Singleton, who stressed he was giving his personal view and not speaking on behalf of Suncor, said the technology would provide the oil and gas industry with another way to reduce its overall greenhouse gas emissions without having to cut back emissions at individual oil sands plants and refineries.
Instead, emissions could be captured directly from the air and pumped underground into geological reservoirs for "sequestration" or permanent storage.
The challenge will be to make the technology cheaper than current methods of managing carbon dioxide emissions, Singleton says.
It is expensive to capture anything but the purest gas stream of CO2 at individual industrial plants, he says.
Another problem is that most plants in Alberta with sizable greenhouse gas emissions - such as large coal-fired power plants west of Edmonton - are distant from geological storage sites.
That means a costly new pipeline network will be needed to transport the gas.
Right now it is more affordable for many companies to reduce their greenhouse gas emissions by buying emission-reduction credits from other companies whose operations keep CO2 out of the atmosphere.
Epcor Inc. announced last month it is buying 60,000 tonnes of CO2 credits from a southern Alberta gas plant to offset greenhouse gas emissions produced by Epcor's coal-fired Genesee 3 power plant west of Edmonton.
The Edmonton-based utility is buying the credits from Taylor NGL Ltd. Partnership, which is injecting CO2 recovered from its Turin sour gas-processing plant near Lethbridge into a depleted natural gas reservoir.
Epcor has bought 60,000 tonnes of credits this year and has an option to buy 70,000 tonnes a year through 2012.
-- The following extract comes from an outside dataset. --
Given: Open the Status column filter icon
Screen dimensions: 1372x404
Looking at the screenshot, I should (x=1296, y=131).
"Epcor believes we can achieve made-in-Canada solutions to climate change, and this project shows the potential of geological sequestration," says Whitney Rockley, the company's director of environment and analytics.
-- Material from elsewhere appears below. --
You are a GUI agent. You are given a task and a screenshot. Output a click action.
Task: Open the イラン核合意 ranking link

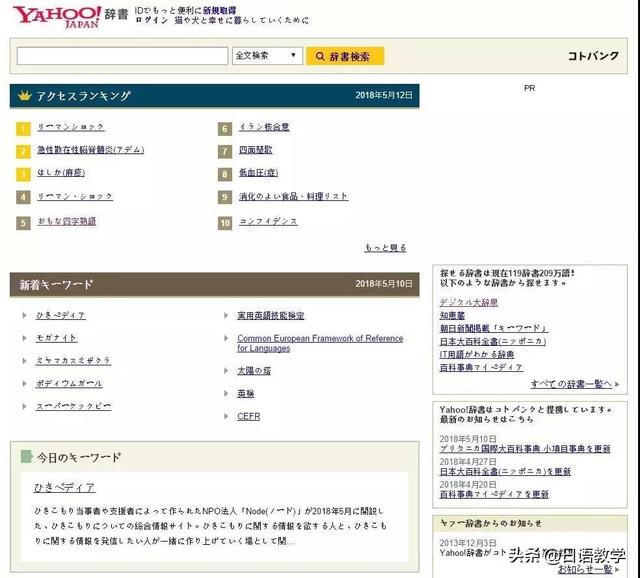(264, 127)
Researcher Keith notes that facilities capable of capturing CO2 directly from the air wouldn't need to be located near an industrial plant that emits greenhouse gases.
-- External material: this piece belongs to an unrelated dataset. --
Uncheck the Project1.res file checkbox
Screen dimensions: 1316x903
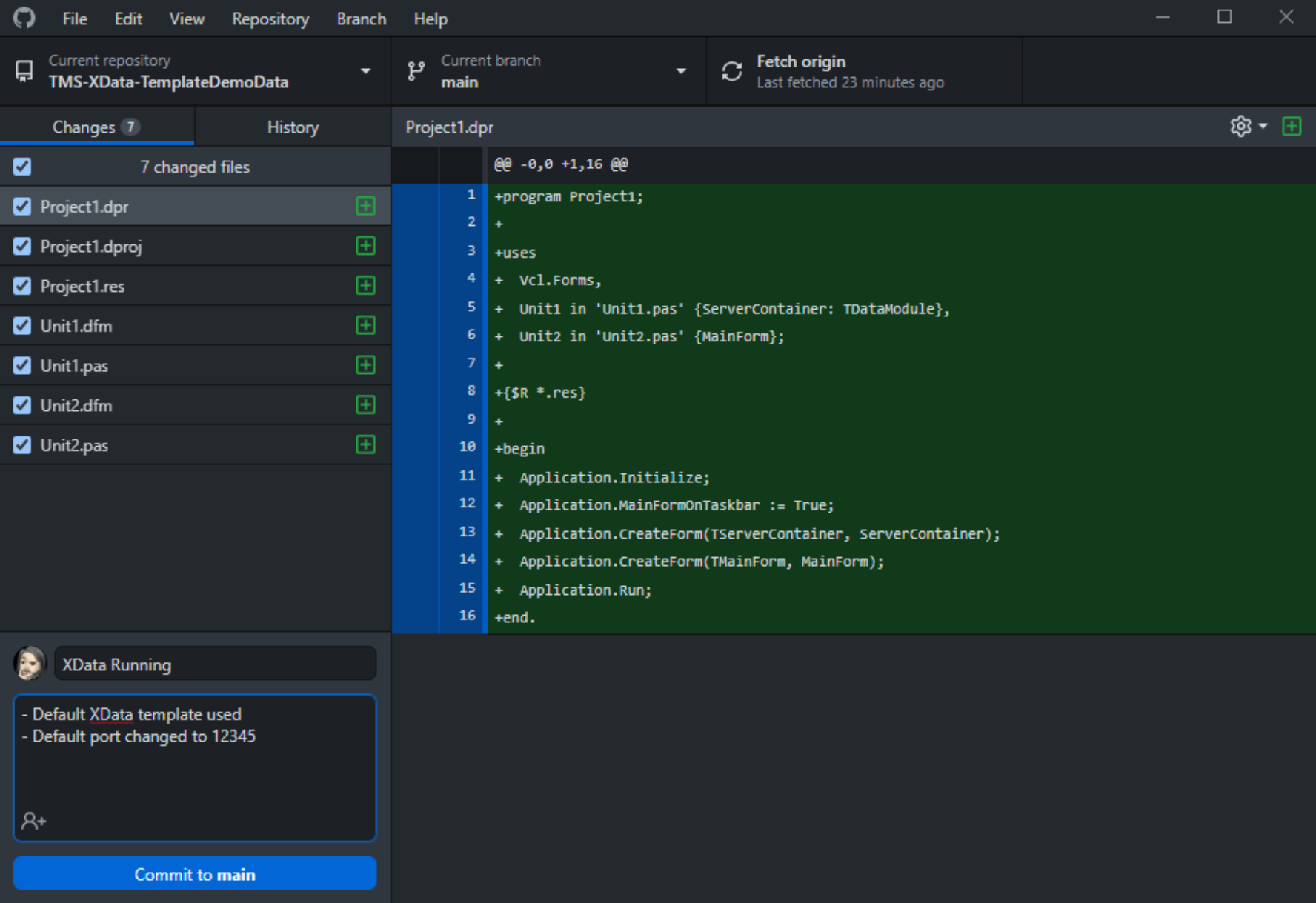(22, 286)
"You could put this sort of facility anywhere," he says. "You put it in a place where CO2 disposal costs are cheap, and where you have access to an energy source that is going to drive this system because it takes energy to capture CO2 from the air."
Pulling carbon dioxide out of thin air is also expensive.
However, direct air-CO2 capture may be able to compete with technologies for reducing CO2 emissions from vehicles and other small or mobile sources, where costs are much higher than for capturing CO2 at individual industrial plants, Keith says.
"It looks like this technology might be more cost-effective than putting hydrogen fuel cells in our cars."
For their experiment, being funded mostly by the Canada Foundation for Innovation, Keith and his team built a tall tower in the high bay laboratory of the U of C's CCIT (Calgary Centre for Innovative Technology) building.
The tower is equipped with a chemical scrubber that removes CO2 from Calgary's air using a spray of sodium hydroxide solution.
The chemistry employed in the experiment is very similar to that used in the pulp and paper industry, and the technique has worked on a much smaller scale in the laboratory, Keith says.
Based on the physics and chemical engineering involved, "there's no question it is possible to do it. The question is: Can we do it at a reasonable cost?" Other scientists think the technology is worth pursuing.
One of Keith's research collaborators in the United States, Columbia University physicist Klaus Lackner, has proposed building synthetic "trees" that would chemically draw CO2 out of the air, like plants do through photosynthesis.
One synthetic tree would remove 90,000 tonnes of CO2 per year - equivalent to taking 15,000 cars off the road.
"Whichever way we look at it, I think sequestration will play a role in the future," Singleton says.
(Mark Lowey is a freelance writer in Calgary, the editor of EnviroLine and a communications consultant with the Institute for Sustainable Energy, Environment and Economy.)